Crestwood officials and the Civil Service Board want a pay plan that doesn’t guarantee raises for city employees but gives them a framework for when the city can afford to fund pay increases.
Board members and City Administrator Jim Eckrich discussed at a Civil Service Board meeting last month how to tweak a pay plan proposed by a committee of nine employees. The proposed plan is a six-step, length-of-service-based pay plan. The document includes starting salaries and yearly step increases for all positions.
It also provides for yearly adjustments to the starting salaries and step increases based upon the Consumer Price Index.
The city’s previous pay plan for employees was created in 2003 and repealed in 2007 because it no longer was affordable and had not been uniformly administered.
Eckrich has recommended that the Board of Aldermen adopt the proposed pay plan but hold off on any salary adjustments for the time being.
However, he said at last month’s Civil Service Board meeting that while he is inclined to have a pay plan, he questions whether having one that is unaffordable would be worse for employees than having none.
“I can’t argue with someone who says this is a waste of time, because realistically in the short-term … unless something changes, there’s no real legitimate chance of this being funded I don’t think,” Eckrich said.
Civil Service Board Chair Carol Wagner said, “I don’t either, but I don’t think that seeing it on paper is going to really make any difference to any of the employees that want to leave.
“But at any rate I think our employees are dedicated people and I think they’ve stuck here through thick and thin.”
The pay plan should be revised to establish a framework without specific salary amounts, Civil Service Board member Devin Sauer suggested.
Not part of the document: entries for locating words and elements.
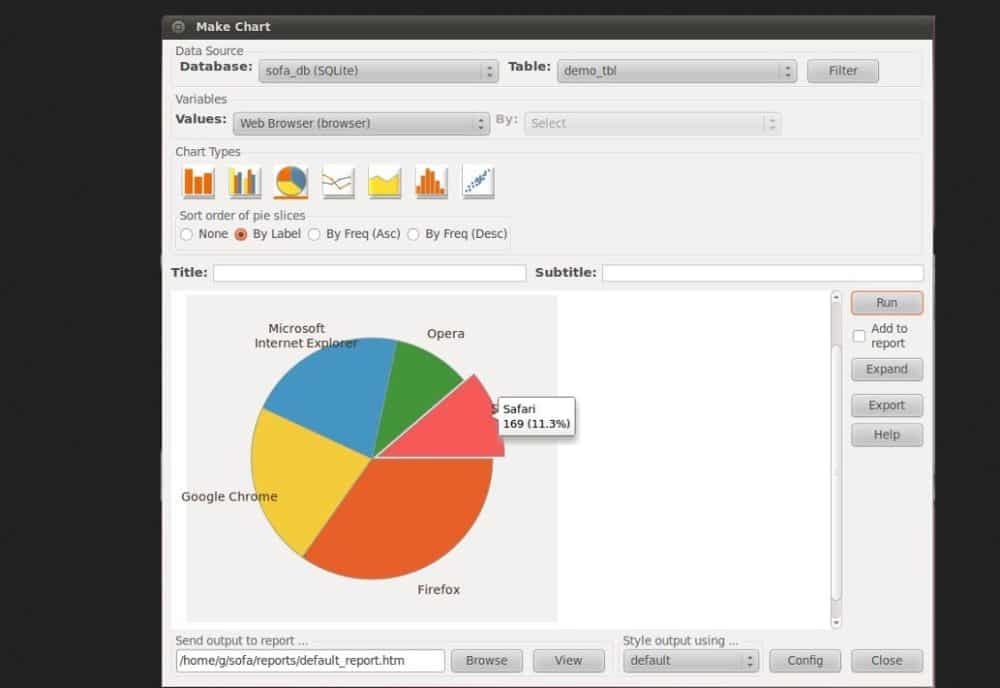Sort pie slices by descending frequency
1000x688 pixels.
[413, 234]
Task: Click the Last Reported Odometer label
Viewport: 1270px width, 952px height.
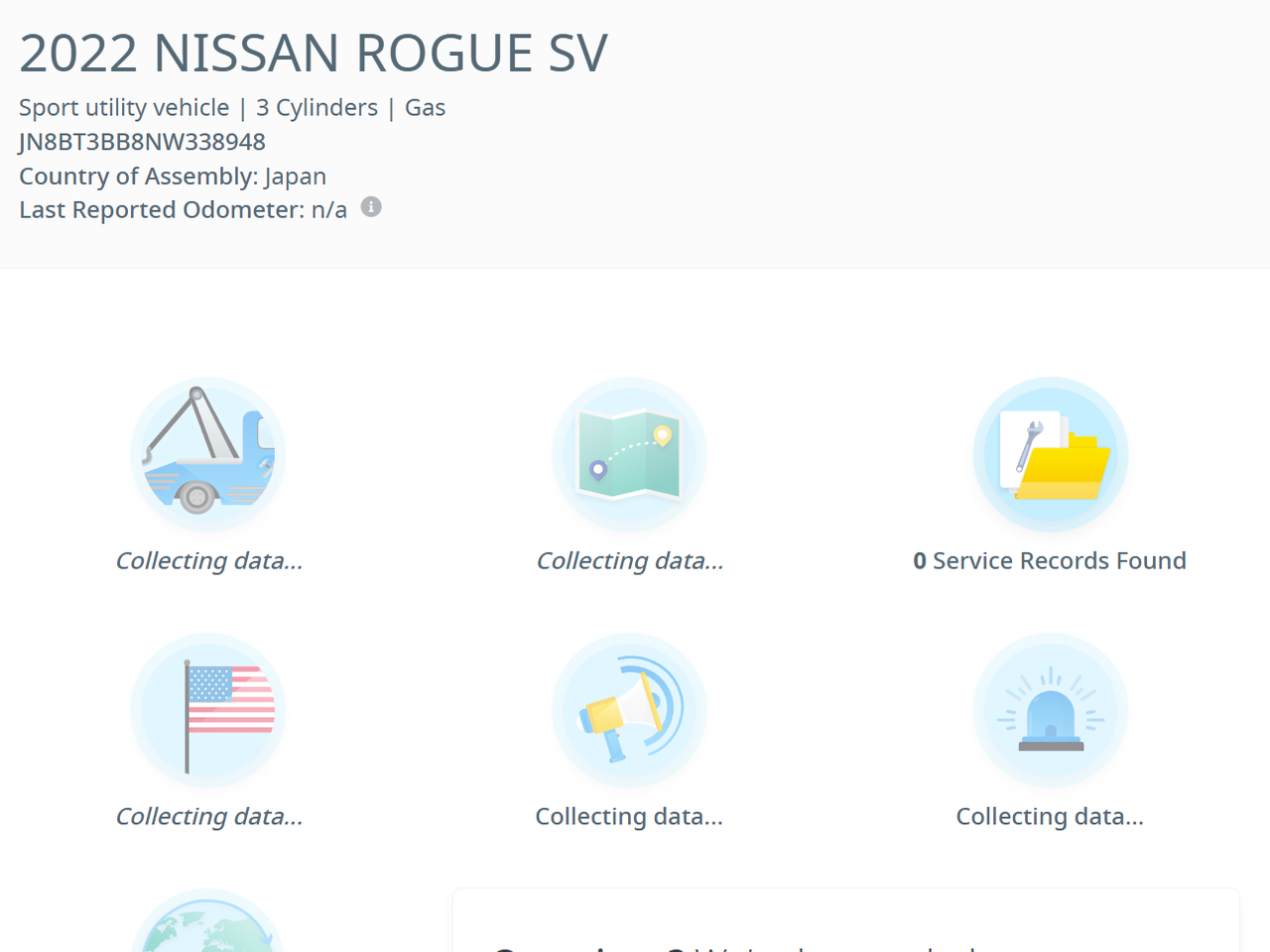Action: [x=162, y=209]
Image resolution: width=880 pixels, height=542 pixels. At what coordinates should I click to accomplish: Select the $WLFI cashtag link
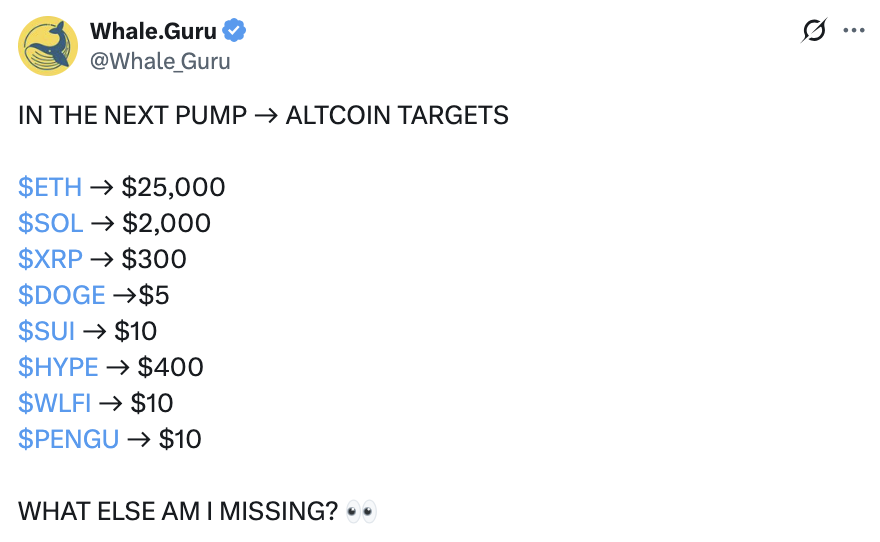(x=54, y=403)
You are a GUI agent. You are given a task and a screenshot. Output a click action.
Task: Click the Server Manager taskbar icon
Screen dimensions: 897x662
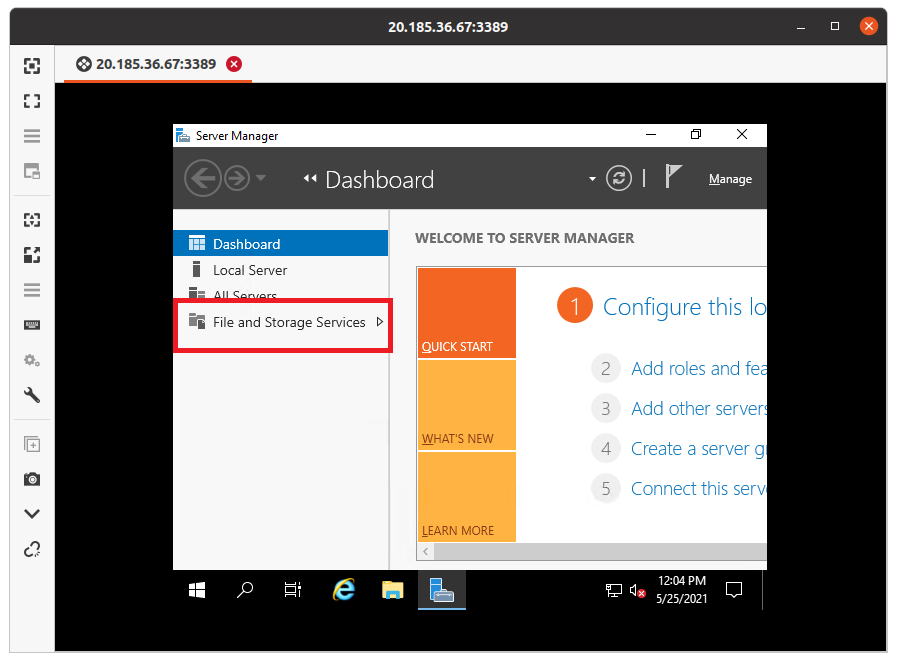pyautogui.click(x=441, y=590)
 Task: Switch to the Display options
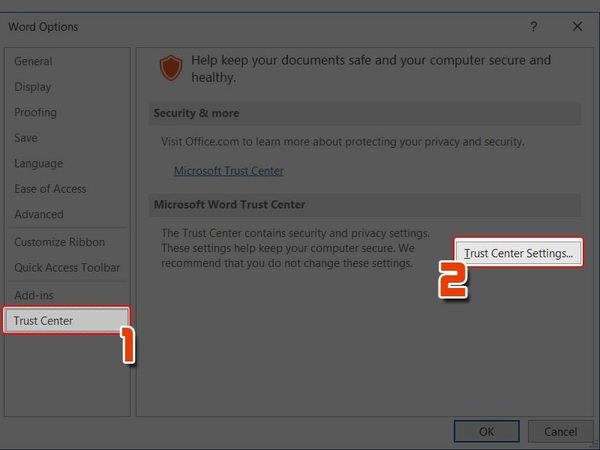(33, 87)
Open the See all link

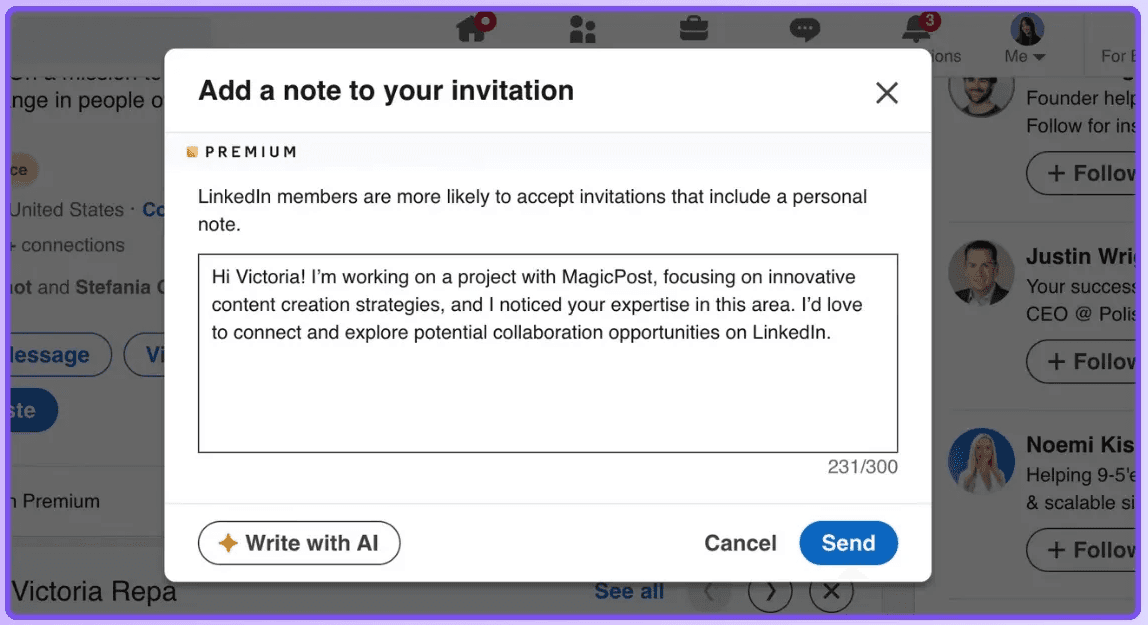[629, 591]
That way, the city isn’t committed to certain numbers, but employees and Crestwood residents would know how the city would fund pay increases when it can afford them, he said.
“If the Board of Aldermen were to consider this, I think they may look upon it more favorably if you’re just simply asking them to adopt the framework and structure by which we could do this when it is economically feasible for the city,” Sauer said. “If these people worked as hard as I believe they did giving their input for this, they should be rewarded with the Board of Aldermen at least acknowledging that and taking a look at what they put together and determining whether or not that’s a framework they can live with.”
Noting the proposed 2011 Crestwood budget requires the use of reserves to balance it, Civil Service Board member Richard Breeding suggested the city not fund the pay plan until it is operating with revenues over expenditures.
“I think that’s a good process to start with,” the city administrator replied. “Until the plan is adopted, the city’s not going to consider salary increases until we can operate with annual revenues over expenditures.
“When revenues are over expenditures though, for me, it would be helpful if there were some sort of criteria to use …”
Sauer said, “I think what you have to have is a stopgap, a figure in the black — that figure being the benchmark where you have this stopgap ability for the board on a case by case basis to evaluate and what criteria they’re going to use.
“And then if you’re a certain level in the black that would accommodate implementation of the plan, then you would implement the plan,” the Civil Service Board member added.
Eckrich said, “To me that makes sense. We look at the budget in its entirety and say: Until we’re in the black we’re not going to consider any kind of employee compensation adjustment.”
“If we get in the black, we are going to consider employee pay adjustments based upon an across-the-board percentage raise unless we’re in the black by whatever figure I come up with, in which case the board will consider implementation of the pay plan that’s based upon this framework.”